**REQUIRED ACTIONS:**
A. In the miniscope project summary, what did partner Stuttgart University design and print?
B. Retype the miniscope project summary from "An ultra-small two-colour" to "University of Stuttgart.".

**PAGE EXTRACT:**

>>

An ultra-small two-colour fluorescence microscope for intravital imaging
Two-colour Intravital Miniscope (T-CIM)
Fluorescence microscopy finds wide application in the health and life sciences, but fluorescence microscopes are often bulky and expensive. The consortium will develop a portable low-cost intravital fluorescence microscope tailored for regenerative medicine, neuroscience or cancer research. The development of our miniature two-colour fluorescence imager will be catalysed by partnering with Everix Optical filters and the 4th Physics institute at the University of Stuttgart.
By creating a low-cost portable microscope for two-colour fluorescence imaging, our technology becomes accessible to scientists on a tight budget, or those that would like to scale up their research in a cost-effective manner. Moreover, our miniature microscopes will facilitate intravital imaging of tumour growth, tissue regeneration or prevalent neurological conditions in animal disease models. This should significantly advance research and find cures for numerous diseases that have both a large economic and societal impact.
Results arrived at through this consortium:
- Partner Everix has succeeded in developing flexible optical filters with high optical density and good light transmittance in a narrow bandwidth making them suited for intravital fluorescence imaging.
- Partner Stuttgart University has designed and printed a lens that is suitable for use in our miniscope.
- Erasmus MC was able to test and integrate the parts in a miniscope and validate the system by imaging activity in cortical circuits.
- Dual-band imaging is feasible and requires integration of a multi-notch filter in our design
The consortium has developed technology that provides the basis for ultra-light devices for live cell imaging. In the future collaborations with our partners could further advance device capabilities by extending the field of view, implementing computational imaging to improve resolution and multi-band filters for combined stimulation and read-out in living tissue.

<<

Stored data entries
>>

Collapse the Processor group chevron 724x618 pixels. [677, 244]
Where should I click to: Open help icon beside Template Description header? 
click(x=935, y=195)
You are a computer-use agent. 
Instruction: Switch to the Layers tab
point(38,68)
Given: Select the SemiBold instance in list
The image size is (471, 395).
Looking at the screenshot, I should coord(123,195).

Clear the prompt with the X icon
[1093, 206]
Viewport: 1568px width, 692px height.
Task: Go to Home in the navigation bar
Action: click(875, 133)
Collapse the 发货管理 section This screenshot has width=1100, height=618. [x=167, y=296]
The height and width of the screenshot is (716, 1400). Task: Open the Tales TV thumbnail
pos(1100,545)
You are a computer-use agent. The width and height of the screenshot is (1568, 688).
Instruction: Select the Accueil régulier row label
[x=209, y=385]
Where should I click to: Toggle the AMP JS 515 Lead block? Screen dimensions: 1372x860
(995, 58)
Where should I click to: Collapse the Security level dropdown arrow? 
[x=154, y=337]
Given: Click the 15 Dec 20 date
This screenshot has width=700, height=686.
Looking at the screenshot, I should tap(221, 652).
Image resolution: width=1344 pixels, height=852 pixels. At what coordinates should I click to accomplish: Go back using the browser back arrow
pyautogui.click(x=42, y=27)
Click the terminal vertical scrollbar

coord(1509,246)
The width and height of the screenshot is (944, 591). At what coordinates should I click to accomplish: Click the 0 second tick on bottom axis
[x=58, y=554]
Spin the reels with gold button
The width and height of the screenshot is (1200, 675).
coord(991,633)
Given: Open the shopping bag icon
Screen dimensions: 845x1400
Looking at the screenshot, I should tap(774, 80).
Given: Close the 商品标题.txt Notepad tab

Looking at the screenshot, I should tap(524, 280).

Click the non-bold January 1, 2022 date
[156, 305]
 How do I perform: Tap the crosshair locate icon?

<<

**WRITTEN ANSWERS:**
A. A lens suitable for use in the miniscope.

B.
An ultra-small two-colour fluorescence microscope for intravital imaging
Two-colour Intravital Miniscope (T-CIM)
Fluorescence microscopy finds wide application in the health and life sciences, but fluorescence microscopes are often bulky and expensive. The consortium will develop a portable low-cost intravital fluorescence microscope tailored for regenerative medicine, neuroscience or cancer research. The development of our miniature two-colour fluorescence imager will be catalysed by partnering with Everix Optical filters and the 4th Physics institute at the University of Stuttgart.